With the U.S. Supreme Court poised to hear arguments in a Mississippi death row case, a New York Times article examines “When does kicking black people off juries cross a Constitutional line?”
Next month, the Supreme Court will consider whether District Attorney Doug Evans’s use of dozens of peremptory challenges — ones that do not require giving a reason — to exclude black prospective jurors violated the Constitution.
Mr. Evans’s track record is extraordinary, and the court’s ruling may be narrow. But the justices could also use the case to put some teeth into Batson v. Kentucky, a 1986 decision that made an exception to the centuries-old rule that peremptory challenges are completely discretionary and cannot be second-guessed.
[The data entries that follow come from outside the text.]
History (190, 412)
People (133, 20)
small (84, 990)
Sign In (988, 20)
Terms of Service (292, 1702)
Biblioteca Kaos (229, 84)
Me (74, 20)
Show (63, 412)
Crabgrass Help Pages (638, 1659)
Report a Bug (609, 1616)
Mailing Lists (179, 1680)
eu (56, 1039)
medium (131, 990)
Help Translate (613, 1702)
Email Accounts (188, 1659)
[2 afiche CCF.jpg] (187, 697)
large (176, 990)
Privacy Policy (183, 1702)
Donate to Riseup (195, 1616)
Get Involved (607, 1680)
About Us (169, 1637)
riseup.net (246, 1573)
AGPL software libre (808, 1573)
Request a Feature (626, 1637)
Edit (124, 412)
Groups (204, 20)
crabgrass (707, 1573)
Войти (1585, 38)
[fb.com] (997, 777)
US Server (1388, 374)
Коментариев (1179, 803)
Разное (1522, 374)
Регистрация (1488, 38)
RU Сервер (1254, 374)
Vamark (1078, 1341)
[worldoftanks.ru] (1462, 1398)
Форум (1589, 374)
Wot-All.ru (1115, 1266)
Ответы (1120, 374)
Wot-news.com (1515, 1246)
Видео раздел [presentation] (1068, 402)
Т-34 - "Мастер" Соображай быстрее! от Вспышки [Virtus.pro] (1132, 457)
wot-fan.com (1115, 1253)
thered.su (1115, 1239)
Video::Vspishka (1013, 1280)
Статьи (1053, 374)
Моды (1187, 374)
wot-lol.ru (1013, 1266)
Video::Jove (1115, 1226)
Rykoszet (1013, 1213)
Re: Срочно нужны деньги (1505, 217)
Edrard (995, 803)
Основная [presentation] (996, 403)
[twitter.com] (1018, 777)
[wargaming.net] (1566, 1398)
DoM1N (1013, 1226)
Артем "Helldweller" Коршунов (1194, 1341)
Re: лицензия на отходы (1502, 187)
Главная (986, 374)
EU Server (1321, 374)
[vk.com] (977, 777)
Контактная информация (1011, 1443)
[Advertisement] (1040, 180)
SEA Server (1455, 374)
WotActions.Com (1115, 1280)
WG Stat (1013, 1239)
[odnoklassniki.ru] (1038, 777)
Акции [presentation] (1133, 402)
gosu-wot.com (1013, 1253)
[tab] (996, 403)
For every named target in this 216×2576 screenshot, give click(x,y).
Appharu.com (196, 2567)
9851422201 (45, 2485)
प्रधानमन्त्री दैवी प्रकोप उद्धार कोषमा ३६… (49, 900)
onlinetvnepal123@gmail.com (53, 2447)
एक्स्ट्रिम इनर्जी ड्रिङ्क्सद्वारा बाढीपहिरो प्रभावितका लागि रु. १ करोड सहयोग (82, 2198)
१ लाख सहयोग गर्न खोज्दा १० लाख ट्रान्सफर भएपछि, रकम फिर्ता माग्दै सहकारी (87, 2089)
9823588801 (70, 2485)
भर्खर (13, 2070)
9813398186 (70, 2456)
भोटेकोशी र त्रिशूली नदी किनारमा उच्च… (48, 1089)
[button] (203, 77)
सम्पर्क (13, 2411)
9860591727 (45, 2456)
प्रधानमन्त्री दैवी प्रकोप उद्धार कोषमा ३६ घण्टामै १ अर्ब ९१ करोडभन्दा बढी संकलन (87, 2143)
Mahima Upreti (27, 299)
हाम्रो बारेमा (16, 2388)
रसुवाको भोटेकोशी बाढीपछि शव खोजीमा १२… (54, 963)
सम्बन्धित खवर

In the Batson case, the court ruled that racial discrimination in jury selection was different, and it required lawyers accused of it to provide a nondiscriminatory explanation.
In 1989, when he was a law student at Yale, Justice Brett M. Kavanaugh wrote an article in The Yale Law Journal calling for vigorous scrutiny of the reasons offered for peremptory challenges where race may have played a role.
Justices will review a Mississippi high court ruling in the Curtis Flowers case that challenges Evans’s record of striking potential black jurors from the jury pool.
Flowers, on death row at Mississippi State Penitentiary at Parchman, was first convicted and sentenced to death for the 1996 murders of four employees at a furniture store, where he was formerly employed, in downtown Winona.